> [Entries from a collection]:
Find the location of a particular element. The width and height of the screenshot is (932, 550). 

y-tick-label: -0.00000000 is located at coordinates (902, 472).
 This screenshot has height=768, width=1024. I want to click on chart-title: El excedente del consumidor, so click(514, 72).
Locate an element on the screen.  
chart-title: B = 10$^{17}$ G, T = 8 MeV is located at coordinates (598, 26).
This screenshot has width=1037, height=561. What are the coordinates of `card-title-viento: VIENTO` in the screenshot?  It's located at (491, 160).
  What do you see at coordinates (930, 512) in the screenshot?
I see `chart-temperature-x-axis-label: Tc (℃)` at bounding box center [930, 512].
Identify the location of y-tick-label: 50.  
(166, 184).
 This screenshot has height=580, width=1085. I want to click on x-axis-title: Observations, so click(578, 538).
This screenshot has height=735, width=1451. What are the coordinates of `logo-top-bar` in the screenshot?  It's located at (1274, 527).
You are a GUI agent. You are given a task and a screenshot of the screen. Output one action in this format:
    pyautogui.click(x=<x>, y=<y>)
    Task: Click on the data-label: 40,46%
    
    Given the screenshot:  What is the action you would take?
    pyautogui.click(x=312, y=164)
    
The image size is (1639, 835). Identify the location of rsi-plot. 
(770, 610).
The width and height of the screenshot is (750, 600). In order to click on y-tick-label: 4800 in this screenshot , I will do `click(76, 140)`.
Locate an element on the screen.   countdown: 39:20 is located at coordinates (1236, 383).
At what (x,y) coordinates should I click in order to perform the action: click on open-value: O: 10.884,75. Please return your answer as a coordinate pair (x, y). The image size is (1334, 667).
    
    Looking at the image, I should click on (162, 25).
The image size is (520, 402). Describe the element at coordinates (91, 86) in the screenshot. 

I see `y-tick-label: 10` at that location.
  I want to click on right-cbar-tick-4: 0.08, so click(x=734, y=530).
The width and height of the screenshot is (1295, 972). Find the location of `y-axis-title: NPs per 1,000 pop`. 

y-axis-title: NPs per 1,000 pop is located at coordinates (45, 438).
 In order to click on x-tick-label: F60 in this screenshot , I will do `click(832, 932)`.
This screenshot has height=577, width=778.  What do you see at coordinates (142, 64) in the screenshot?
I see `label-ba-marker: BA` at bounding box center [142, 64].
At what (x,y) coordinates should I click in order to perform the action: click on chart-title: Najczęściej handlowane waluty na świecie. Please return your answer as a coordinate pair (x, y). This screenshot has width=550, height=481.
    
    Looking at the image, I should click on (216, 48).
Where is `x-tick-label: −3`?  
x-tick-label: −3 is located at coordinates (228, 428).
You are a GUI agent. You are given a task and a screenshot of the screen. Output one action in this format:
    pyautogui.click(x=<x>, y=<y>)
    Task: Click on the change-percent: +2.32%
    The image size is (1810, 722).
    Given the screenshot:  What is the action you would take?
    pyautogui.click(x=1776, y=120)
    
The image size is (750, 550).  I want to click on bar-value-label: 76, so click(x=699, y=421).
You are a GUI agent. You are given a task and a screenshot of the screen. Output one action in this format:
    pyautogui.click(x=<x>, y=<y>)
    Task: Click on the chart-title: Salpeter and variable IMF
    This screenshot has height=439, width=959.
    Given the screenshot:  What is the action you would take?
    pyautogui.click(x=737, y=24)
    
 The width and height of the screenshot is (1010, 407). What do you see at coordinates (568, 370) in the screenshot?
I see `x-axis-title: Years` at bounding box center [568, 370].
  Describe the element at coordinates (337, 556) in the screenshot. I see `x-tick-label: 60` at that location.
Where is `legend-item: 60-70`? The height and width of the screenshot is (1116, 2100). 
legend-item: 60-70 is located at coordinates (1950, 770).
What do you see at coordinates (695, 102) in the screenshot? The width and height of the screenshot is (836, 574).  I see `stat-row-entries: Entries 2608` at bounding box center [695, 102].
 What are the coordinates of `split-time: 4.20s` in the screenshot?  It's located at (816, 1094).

> [What is being asked]: Turn the lines above into a numbered list, starting with the first line and going on through the line containing "(770, 610).", both included. Leave out blank lines.

> [Solution for this problem]:
1. Find the location of a particular element. The width and height of the screenshot is (932, 550). 
2. y-tick-label: -0.00000000 is located at coordinates (902, 472).
3.  This screenshot has height=768, width=1024. I want to click on chart-title: El excedente del consumidor, so click(514, 72).
4. Locate an element on the screen.  
5. chart-title: B = 10$^{17}$ G, T = 8 MeV is located at coordinates (598, 26).
6. This screenshot has width=1037, height=561. What are the coordinates of `card-title-viento: VIENTO` in the screenshot?  It's located at (491, 160).
7.   What do you see at coordinates (930, 512) in the screenshot?
8. I see `chart-temperature-x-axis-label: Tc (℃)` at bounding box center [930, 512].
9. Identify the location of y-tick-label: 50.  
10. (166, 184).
11.  This screenshot has height=580, width=1085. I want to click on x-axis-title: Observations, so click(578, 538).
12. This screenshot has height=735, width=1451. What are the coordinates of `logo-top-bar` in the screenshot?  It's located at (1274, 527).
13. You are a GUI agent. You are given a task and a screenshot of the screen. Output one action in this format:
14.     pyautogui.click(x=<x>, y=<y>)
15.     Task: Click on the data-label: 40,46%
16.     Given the screenshot:  What is the action you would take?
17.     pyautogui.click(x=312, y=164)
18. The image size is (1639, 835). Identify the location of rsi-plot. 
19. (770, 610).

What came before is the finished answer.